• **Selection**:
━━━
- Genre: Comedy;
- Created by: William Hanna; Joseph Barbera;
- Directed by: Charles A. Nichols
- Voices of: Scatman Crothers; Kathy Gori; Don Messick; Joe E. Ross;
- Theme music composer: Hoyt Curtin
- Opening theme: "Hong Kong Phooey" by Scatman Crothers
- Ending theme: Hong Kong Phooey (Instrumental)
- Composer: Hoyt Curtin
- Country of origin: United States
- Original language: English
- No. of seasons: 1
- No. of episodes: 16 (31 segments)

Production
- Executive producers: William Hanna; Joseph Barbera;
- Producer: Iwao Takamoto (creative producer)
- Running time: 30 minutes
- Production company: Hanna-Barbera Productions

Original release
- Network: ABC
- Release: September 7 – December 21, 1974

= Hong Kong Phooey =

American animated television series

Hong Kong Phooey is an American Saturday morning animated television series produced by Hanna-Barbera Productions and originally broadcast on ABC. The original episodes aired from September 7 to December 21, 1974, and then in repeats until 1976. The show was brought back in reruns in 1978 and 1981, and was included in the USA Network's Cartoon Express block throughout the 1980s. The main character, Hong Kong Phooey, is the clownishly clumsy secret identity of Penrod "Penry" Pooch, an anthropomorphic dog working at a police station as a "mild-mannered" janitor under the glare of Sergeant Flint, nicknamed "Sarge".

Penry disguises himself as Hong Kong Phooey by jumping into a filing cabinet – in so doing he always gets stuck, and is freed by his striped pet cat named Spot – and once disguised, gets equipped with the "Phooeymobile" vehicle that transforms itself into a boat, a plane or a telephone booth, depending on the circumstances.

In fighting crime, he relies on his copy of The Hong Kong Book of Kung Fu, a correspondence-course martial-arts instruction handbook. However, his successes are only either thanks to Spot, who provides a solution to the challenges, or the direct result of a comically unintended side effect of his efforts. The humor of the incompetence of Hong Kong Phooey is a recurring theme of each episode. The backgrounds were designed by Lorraine Andrina and Richard Khim.

==Plot==
Each episode begins with Rosemary, the somewhat ditzy telephone operator, getting a call about a crime which she explains to Sergeant Flint. Penry, the janitor, overhears the conversation and proceeds to transform himself into the crime-fighting canine (on whom Rosemary has a crush) by slipping into the hidden room behind the vending machine, then jumping into the bottom drawer of his filing cabinet, getting stuck, and, with help from Spot, coming out of the top drawer. Sometimes Spot is annoyed by Hong Kong Phooey for his bumbling but always ends up saving him.
━━━
• **Information supplied**:
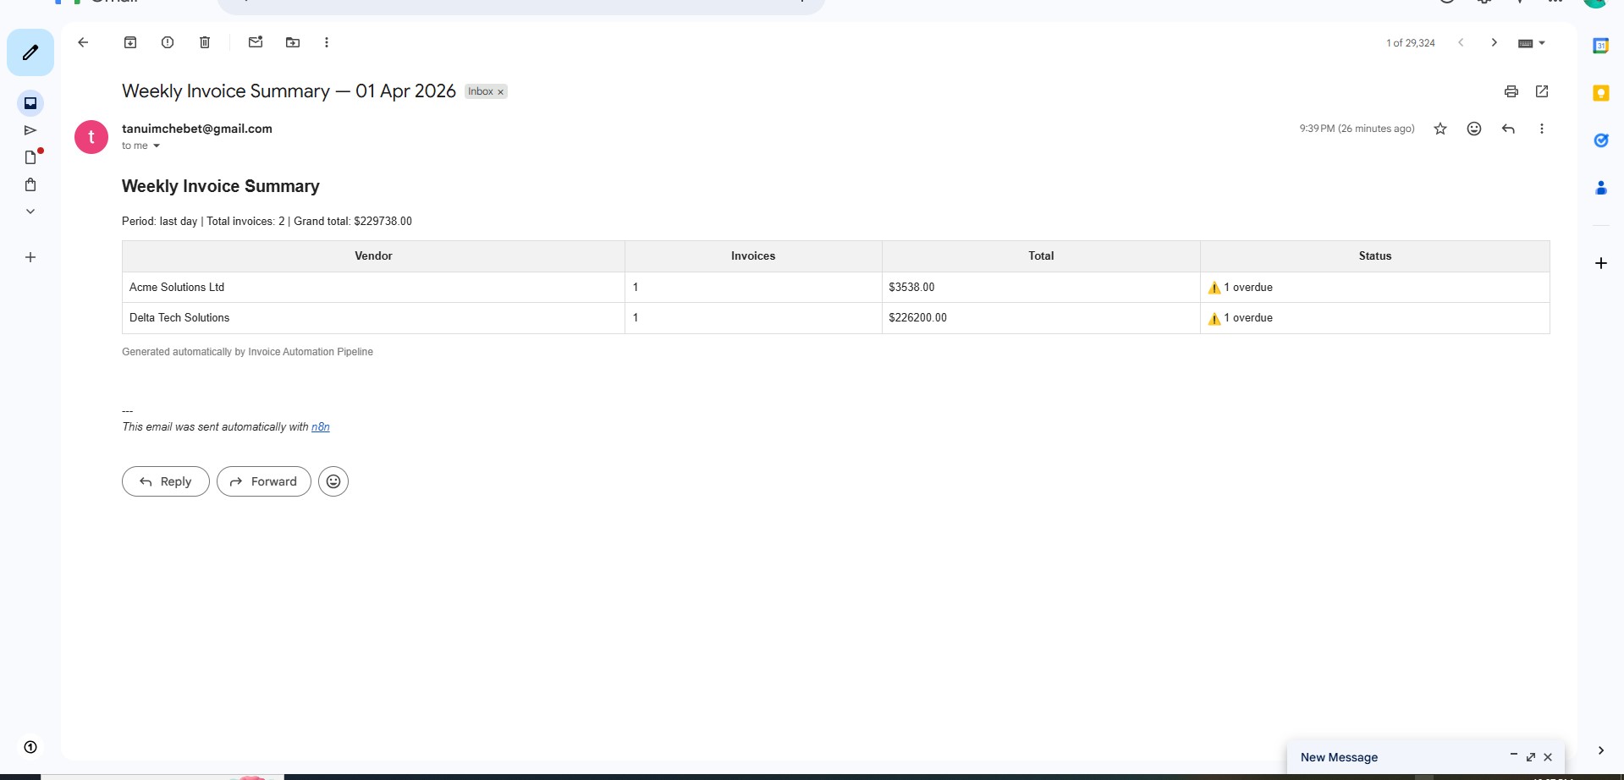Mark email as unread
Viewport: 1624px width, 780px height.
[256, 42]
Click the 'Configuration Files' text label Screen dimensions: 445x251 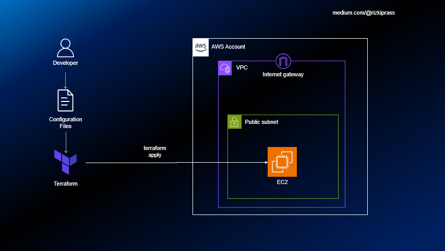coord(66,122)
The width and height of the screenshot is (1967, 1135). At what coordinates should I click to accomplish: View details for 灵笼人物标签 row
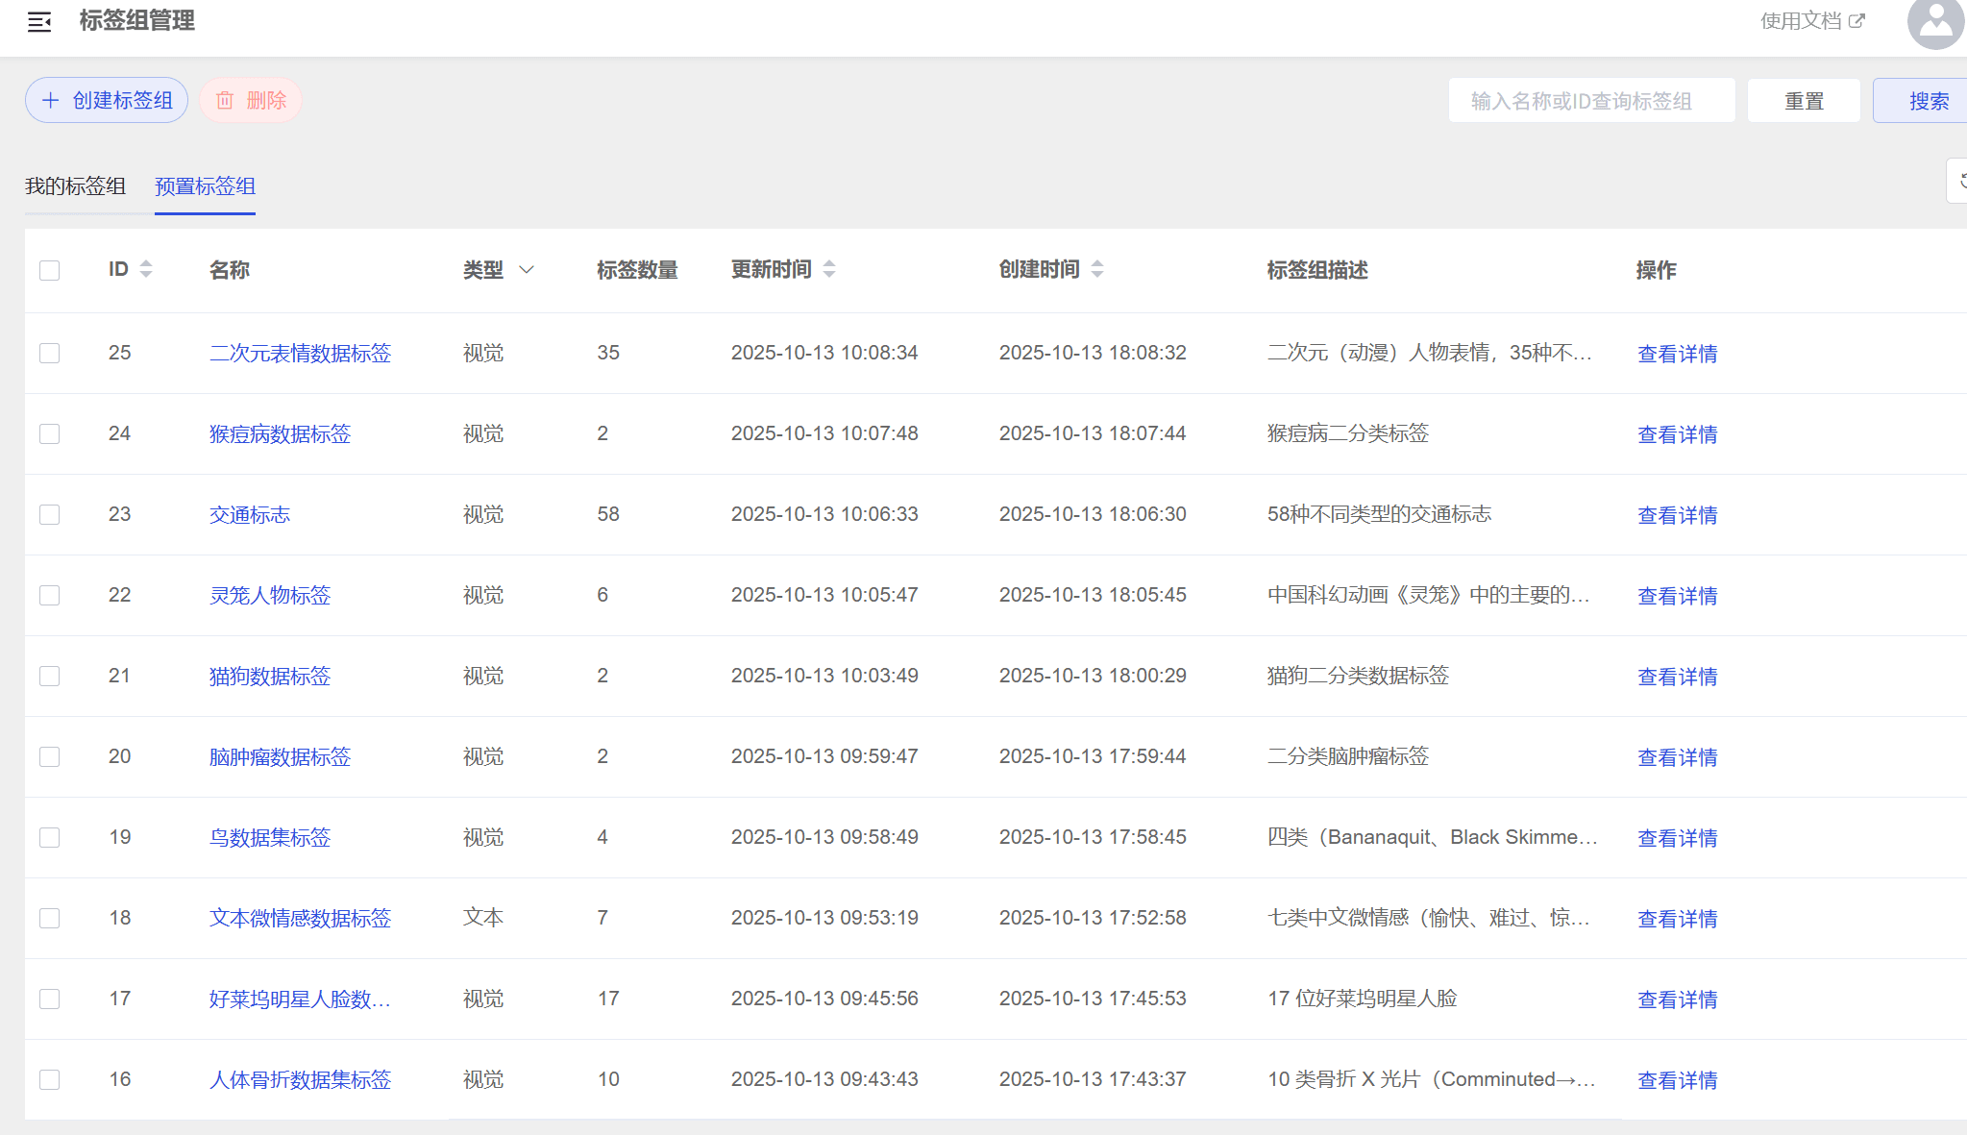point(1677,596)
━━━
• **What to produce**: Can you rewrite the Hong Kong Phooey text starting with "Penry disguises himself" and going on through "on the circumstances.", with "Phooeymobile" changed to "Phooeycar"?

• **Complete output**:
Penry disguises himself as Hong Kong Phooey by jumping into a filing cabinet – in so doing he always gets stuck, and is freed by his striped pet cat named Spot – and once disguised, gets equipped with the "Phooeycar" vehicle that transforms itself into a boat, a plane or a telephone booth, depending on the circumstances.